Jobs Rob

For over three months now, the California State Legislature has been in a rugby-like scrum over how to fix our $42B (and counting!) budget deficit. Finally, there seems to be some leeway, and we citizens are getting a peek at how much more we’ll be expected to pay to patch the hole.

So far, it looks like the there’ll be another $.12 per gallon gas tax, income taxes will rise, sales tax will go up another penny (which means in my area, we’ll be forking over almost a dime for every dollar we spend!), as well as a myriad other fee hikes and excise taxes. And almost all of it will be borne by the Middle Class.

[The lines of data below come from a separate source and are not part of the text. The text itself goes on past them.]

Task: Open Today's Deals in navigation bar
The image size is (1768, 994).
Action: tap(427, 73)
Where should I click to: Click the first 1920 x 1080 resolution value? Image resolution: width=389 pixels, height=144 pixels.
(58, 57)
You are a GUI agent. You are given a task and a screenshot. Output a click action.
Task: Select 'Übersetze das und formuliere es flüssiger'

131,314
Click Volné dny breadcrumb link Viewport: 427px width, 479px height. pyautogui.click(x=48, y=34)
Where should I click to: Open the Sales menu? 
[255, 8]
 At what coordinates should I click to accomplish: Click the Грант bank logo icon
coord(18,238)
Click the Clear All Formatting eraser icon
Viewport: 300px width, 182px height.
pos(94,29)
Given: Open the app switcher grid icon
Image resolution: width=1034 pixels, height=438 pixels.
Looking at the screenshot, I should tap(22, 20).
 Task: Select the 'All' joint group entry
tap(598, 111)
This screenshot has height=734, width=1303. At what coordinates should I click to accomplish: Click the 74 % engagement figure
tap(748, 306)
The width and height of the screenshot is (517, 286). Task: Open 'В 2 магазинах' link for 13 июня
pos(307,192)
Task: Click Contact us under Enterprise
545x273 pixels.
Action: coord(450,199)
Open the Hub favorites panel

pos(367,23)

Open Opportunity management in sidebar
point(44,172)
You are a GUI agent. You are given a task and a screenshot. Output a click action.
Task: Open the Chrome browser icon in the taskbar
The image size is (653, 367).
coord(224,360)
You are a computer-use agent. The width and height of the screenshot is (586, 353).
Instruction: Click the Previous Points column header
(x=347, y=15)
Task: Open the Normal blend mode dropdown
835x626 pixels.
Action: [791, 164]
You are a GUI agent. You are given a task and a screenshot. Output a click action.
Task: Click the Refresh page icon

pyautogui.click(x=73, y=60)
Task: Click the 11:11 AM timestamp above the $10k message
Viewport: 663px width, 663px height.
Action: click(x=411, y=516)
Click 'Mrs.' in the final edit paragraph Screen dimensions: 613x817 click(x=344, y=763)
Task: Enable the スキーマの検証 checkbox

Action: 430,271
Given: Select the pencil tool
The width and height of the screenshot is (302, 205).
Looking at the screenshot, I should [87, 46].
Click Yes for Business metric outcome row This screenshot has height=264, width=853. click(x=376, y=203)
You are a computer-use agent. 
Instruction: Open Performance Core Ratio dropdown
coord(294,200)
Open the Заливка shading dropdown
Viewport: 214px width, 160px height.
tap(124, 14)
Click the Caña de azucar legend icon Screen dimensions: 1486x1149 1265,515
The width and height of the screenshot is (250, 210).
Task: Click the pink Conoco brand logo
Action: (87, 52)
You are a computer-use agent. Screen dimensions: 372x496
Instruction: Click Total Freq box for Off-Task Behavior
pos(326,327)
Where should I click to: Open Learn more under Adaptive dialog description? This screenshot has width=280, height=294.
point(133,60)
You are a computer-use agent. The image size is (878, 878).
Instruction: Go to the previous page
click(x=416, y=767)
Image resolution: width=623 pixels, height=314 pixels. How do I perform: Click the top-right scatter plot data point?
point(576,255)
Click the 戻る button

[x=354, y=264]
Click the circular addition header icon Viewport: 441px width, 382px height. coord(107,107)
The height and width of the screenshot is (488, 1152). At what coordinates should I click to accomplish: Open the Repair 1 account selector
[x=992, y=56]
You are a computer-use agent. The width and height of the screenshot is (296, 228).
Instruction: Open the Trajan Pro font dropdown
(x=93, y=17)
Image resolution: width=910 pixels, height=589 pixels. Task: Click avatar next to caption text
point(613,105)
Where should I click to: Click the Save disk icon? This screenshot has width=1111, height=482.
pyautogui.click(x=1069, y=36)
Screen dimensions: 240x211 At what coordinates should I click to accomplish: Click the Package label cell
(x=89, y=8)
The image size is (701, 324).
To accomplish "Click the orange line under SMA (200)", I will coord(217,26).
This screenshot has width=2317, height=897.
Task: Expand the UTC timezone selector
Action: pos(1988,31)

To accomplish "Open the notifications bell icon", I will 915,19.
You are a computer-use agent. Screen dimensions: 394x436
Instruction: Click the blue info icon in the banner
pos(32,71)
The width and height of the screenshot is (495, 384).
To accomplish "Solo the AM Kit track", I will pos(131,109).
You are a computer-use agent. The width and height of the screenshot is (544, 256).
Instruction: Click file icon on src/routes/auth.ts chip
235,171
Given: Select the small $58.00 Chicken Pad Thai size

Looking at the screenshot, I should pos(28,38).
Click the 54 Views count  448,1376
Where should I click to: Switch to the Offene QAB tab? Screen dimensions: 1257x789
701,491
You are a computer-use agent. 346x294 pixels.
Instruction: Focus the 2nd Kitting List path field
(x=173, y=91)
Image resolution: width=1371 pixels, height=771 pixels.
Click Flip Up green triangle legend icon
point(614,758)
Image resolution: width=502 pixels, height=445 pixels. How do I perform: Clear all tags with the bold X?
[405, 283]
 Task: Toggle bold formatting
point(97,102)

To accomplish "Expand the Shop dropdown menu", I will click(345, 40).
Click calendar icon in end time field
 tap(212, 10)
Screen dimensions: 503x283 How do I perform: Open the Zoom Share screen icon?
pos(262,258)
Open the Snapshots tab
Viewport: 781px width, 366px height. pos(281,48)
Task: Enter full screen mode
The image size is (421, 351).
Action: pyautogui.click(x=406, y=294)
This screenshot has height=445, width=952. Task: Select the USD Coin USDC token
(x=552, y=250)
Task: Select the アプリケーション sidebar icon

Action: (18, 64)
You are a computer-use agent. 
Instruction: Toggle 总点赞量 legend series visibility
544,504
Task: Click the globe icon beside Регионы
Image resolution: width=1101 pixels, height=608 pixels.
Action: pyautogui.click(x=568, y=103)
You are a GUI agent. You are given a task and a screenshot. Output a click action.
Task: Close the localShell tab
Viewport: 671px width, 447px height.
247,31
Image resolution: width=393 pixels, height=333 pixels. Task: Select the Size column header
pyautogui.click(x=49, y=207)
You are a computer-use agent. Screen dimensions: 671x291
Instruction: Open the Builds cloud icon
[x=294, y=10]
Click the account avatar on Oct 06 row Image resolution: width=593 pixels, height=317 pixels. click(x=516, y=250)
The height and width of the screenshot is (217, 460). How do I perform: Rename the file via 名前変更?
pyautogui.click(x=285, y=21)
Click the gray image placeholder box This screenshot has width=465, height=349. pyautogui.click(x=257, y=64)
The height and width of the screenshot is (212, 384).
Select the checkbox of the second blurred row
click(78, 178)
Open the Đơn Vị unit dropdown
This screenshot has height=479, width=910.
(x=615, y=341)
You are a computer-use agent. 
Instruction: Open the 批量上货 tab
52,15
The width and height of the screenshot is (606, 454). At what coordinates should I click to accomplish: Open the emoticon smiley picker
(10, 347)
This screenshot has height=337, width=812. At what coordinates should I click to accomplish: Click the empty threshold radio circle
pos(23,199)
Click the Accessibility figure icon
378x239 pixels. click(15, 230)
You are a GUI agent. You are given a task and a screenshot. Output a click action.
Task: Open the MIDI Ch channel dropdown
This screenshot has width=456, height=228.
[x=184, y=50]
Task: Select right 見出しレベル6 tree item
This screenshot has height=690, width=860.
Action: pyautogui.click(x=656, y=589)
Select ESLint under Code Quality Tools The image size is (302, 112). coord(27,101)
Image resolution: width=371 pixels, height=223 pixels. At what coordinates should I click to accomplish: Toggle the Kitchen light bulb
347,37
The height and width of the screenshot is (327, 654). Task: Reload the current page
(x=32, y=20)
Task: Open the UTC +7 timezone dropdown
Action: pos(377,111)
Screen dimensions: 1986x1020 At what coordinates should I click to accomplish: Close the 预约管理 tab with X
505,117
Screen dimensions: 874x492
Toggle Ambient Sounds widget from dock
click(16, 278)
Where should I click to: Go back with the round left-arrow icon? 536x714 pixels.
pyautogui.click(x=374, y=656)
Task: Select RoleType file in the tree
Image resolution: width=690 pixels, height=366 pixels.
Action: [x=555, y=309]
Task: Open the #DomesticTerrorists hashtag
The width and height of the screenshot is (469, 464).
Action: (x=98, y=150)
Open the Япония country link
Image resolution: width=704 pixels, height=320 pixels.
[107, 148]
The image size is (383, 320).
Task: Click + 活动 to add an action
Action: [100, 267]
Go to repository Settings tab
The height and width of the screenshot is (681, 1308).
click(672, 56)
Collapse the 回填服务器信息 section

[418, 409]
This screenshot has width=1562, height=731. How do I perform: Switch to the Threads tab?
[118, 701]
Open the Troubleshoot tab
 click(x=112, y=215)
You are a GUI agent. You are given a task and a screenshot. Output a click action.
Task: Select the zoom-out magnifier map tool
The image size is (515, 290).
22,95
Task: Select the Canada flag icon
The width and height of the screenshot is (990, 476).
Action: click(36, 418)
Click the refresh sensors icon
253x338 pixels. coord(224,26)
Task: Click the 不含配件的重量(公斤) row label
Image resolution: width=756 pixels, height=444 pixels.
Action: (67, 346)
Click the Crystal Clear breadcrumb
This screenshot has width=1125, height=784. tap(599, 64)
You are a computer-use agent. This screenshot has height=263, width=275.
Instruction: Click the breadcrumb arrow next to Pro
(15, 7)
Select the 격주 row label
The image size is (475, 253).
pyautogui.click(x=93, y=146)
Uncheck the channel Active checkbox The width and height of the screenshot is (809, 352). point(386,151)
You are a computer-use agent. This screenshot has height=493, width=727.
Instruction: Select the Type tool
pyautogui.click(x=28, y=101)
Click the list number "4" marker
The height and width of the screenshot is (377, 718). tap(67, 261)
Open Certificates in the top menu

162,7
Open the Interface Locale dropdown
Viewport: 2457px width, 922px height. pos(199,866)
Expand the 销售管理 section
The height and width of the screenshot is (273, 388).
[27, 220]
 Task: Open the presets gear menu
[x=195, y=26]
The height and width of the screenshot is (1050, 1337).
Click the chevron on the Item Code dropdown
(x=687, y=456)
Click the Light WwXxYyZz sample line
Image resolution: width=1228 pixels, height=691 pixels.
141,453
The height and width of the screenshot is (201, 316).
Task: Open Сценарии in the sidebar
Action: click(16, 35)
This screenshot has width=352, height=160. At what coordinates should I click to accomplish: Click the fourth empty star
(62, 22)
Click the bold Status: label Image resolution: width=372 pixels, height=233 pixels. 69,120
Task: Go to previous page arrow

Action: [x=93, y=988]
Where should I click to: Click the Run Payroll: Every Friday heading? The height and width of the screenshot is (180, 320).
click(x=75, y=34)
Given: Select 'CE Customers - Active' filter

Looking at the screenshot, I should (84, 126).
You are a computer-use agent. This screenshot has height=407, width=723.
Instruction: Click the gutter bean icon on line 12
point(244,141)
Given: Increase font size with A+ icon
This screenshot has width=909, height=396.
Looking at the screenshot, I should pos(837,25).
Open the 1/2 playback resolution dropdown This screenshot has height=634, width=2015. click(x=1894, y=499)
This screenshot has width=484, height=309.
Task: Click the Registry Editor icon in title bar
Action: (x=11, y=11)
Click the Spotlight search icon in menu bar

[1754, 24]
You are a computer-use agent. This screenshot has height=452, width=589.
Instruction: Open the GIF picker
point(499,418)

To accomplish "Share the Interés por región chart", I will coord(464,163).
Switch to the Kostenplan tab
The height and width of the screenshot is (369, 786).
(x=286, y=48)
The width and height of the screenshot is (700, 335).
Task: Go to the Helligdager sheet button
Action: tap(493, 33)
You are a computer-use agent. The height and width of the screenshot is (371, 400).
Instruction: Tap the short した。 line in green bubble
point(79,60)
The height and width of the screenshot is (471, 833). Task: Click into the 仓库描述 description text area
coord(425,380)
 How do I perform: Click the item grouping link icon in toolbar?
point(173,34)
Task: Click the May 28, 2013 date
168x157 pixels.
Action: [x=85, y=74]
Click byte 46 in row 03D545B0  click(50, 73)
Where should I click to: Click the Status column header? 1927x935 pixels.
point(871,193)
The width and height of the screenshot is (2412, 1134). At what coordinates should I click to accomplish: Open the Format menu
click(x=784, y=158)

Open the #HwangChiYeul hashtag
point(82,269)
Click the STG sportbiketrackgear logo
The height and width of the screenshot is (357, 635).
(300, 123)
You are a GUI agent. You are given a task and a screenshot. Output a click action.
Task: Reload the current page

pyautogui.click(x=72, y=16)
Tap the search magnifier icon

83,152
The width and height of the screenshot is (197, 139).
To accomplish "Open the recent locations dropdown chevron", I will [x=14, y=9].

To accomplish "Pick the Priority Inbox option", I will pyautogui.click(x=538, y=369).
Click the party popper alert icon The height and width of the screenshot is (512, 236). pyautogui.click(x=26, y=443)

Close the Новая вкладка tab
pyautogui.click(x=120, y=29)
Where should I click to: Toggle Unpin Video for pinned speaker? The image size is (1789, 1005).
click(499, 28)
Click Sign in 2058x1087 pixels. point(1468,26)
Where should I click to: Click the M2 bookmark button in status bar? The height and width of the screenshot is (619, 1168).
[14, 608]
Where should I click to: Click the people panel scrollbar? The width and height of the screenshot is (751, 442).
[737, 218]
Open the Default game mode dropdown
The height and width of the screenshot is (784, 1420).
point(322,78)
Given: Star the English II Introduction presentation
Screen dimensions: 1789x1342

Typical job-holders take it in the teeth with taxes. Commuters heading out to the daily grind pay the gas tax. Consumers buying necessities pay the sales tax, with money that was already taxed as income! And the income tax comes from wages, of course. It sounds antithetical, but having a job is no way to make money!

Earning dollars with your blood and sweat is a losing proposition, and yet most people never consider any other possibility. Then they get laid off or injured. The paycheck disappears ... and they’re wrecked.

Consider how a “wealthy person,” who in reality makes the exact same income as the wage slave, will get to avoid paying all these taxes. Well, his income comes from assets, not from a job. So much for the commute. As a corporation, he can buy his work-related necessities (including some clothes and meals!) with pre-tax dollars, and even in some cases avoid the sales tax. And asset income is taxed at a lower rate than wages. Bonus: Since his income doesn’t require his hands-on involvement, like a regular job, he’s free to move out of high-tax California altogether.

So, what does an asset look like? It’s anything that doesn’t require your hands-on involvement to generate income. Maybe it’s equipment that you rent out. Or a business or rental property that’s managed by someone other than you. Or stocks that pay dividends. Or even interest-bearing savings (just make sure it stays ahead of inflation!).

Employers aren’t (necessarily) evil when they lay off workers. The purpose of the business is to generate an income for the owner. If what you can produce more than makes up for the liability of your salary, plus health/disability/unemployment benefits, plus taxes, plus guaranteed leave, plus liability insurance, plus heaven-knows-what-else our government will decide is the responsibility of that employer, then you’ll keep your job. Otherwise, you won’t. It’s not personal, it’s math.